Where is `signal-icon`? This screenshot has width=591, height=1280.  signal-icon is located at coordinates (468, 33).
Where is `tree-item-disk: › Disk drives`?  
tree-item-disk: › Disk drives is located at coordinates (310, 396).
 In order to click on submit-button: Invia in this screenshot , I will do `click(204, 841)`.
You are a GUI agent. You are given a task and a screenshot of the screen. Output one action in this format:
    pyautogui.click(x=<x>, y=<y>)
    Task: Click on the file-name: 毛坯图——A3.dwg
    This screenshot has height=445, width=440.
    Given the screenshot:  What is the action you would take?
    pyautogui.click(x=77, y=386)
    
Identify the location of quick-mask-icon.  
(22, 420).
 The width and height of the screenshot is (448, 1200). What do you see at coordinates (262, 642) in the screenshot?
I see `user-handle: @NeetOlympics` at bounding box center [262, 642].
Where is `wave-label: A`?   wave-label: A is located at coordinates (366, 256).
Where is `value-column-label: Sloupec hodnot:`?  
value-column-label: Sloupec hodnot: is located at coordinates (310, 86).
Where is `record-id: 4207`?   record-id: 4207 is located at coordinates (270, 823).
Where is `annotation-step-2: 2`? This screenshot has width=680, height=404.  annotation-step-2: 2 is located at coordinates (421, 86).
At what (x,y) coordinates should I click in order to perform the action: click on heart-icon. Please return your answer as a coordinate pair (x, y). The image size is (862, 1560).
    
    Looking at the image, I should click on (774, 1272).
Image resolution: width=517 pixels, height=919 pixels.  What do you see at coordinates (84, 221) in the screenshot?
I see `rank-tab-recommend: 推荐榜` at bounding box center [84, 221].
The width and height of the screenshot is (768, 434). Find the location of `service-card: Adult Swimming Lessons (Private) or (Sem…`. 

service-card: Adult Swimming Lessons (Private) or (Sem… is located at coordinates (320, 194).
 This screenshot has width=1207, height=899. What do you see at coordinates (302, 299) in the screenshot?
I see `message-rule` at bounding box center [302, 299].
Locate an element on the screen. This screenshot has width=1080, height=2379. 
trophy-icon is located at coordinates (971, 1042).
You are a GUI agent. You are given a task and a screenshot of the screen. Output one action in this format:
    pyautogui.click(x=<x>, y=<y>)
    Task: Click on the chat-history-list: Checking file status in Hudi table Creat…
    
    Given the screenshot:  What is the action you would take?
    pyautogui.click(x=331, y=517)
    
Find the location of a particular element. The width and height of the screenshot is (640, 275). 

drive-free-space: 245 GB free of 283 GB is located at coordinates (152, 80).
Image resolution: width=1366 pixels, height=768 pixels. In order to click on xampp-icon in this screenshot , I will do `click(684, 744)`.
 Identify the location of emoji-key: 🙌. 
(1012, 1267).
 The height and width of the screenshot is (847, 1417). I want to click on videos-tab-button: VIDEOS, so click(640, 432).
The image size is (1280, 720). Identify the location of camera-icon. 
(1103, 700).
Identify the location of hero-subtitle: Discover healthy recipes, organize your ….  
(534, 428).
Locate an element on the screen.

Work instruction: Quote the material word for word, starting at the line that contains "Identify the location of hero-subtitle: Discover" and ending with its last line.

The answer:
Identify the location of hero-subtitle: Discover healthy recipes, organize your ….  
(534, 428).
Locate an element on the screen.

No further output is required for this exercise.